Type 3c is frequently misdiagnosed as Type 2 because the blood sugar patterns can look similar. But the treatment approach differs because the underlying problem is organ damage rather than insulin resistance, and people with Type 3c may also lack the digestive enzymes the pancreas normally produces.
Monogenic Diabetes (MODY)
Monogenic diabetes results from a mutation in a single gene, unlike Type 1 and Type 2 which involve multiple genetic and environmental factors. The most well-known form is MODY, or maturity-onset diabetes of the young. Researchers have identified variants in more than 20 genes that cause monogenic diabetes.
MODY tends to run strongly in families, with multiple generations affected. It’s often diagnosed in adolescence or early adulthood and can be mild enough that some forms don’t require insulin at all, responding instead to specific oral medications. Because it’s uncommon, MODY is frequently misdiagnosed as Type 1 or Type 2. Genetic testing is the only definitive way to identify it, and getting the right diagnosis matters because treatment varies depending on which gene is involved.
The Five-Cluster Model
A landmark study published in The Lancet Diabetes & Endocrinology proposed reclassifying adult-onset diabetes into five distinct clusters based on how the disease actually behaves, rather than sorting it into the traditional categories. Using data on autoimmune markers, insulin production, insulin resistance, body weight, and age at diagnosis, researchers identified five groups:
- Severe autoimmune diabetes (SAID): essentially what we call Type 1, with autoimmune destruction of insulin-producing cells.
- Severe insulin-deficient diabetes (SIDD): people who produce very little insulin but don’t have autoimmune markers.
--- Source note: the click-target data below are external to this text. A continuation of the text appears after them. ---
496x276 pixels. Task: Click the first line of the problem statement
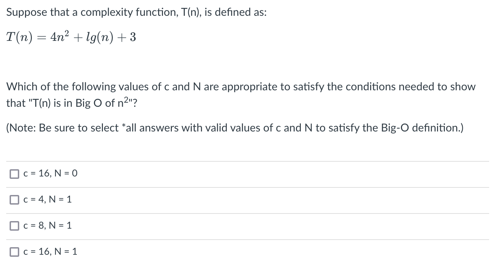click(137, 12)
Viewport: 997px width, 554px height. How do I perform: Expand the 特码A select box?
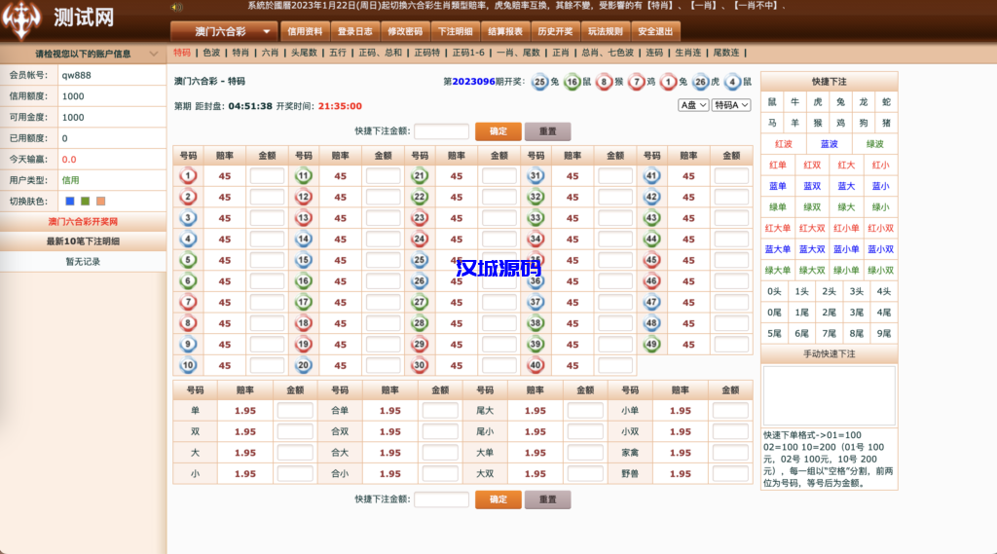click(x=731, y=105)
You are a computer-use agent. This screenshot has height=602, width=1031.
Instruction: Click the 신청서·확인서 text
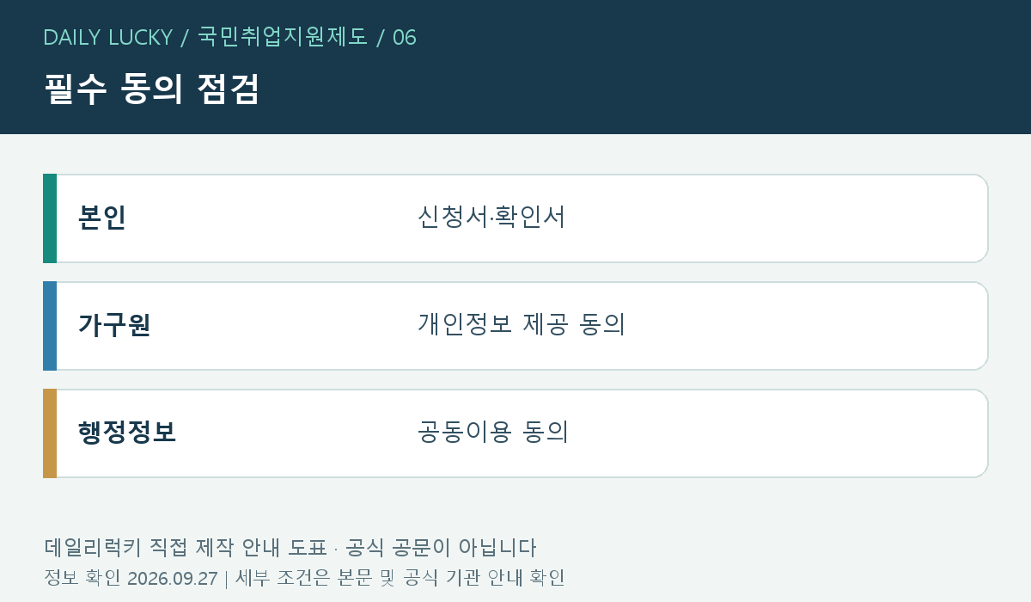[x=491, y=217]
They face high risk of eye disease and nerve damage.
- Severe insulin-resistant diabetes (SIRD): people whose bodies strongly resist insulin’s effects, putting them at elevated risk of kidney disease and fatty liver.
- Mild obesity-related diabetes (MOD): diabetes linked primarily to excess weight, with relatively moderate metabolic disruption.
- Mild age-related diabetes (MARD): the most common cluster, developing later in life with the mildest metabolic changes.
This model hasn’t replaced the standard classification system yet, but it highlights something important: the current categories, especially the broad Type 2 label, lump together people with very different disease patterns and complication risks. Two people both diagnosed with Type 2 may need different treatments and face different long-term outcomes depending on which cluster they actually fall into.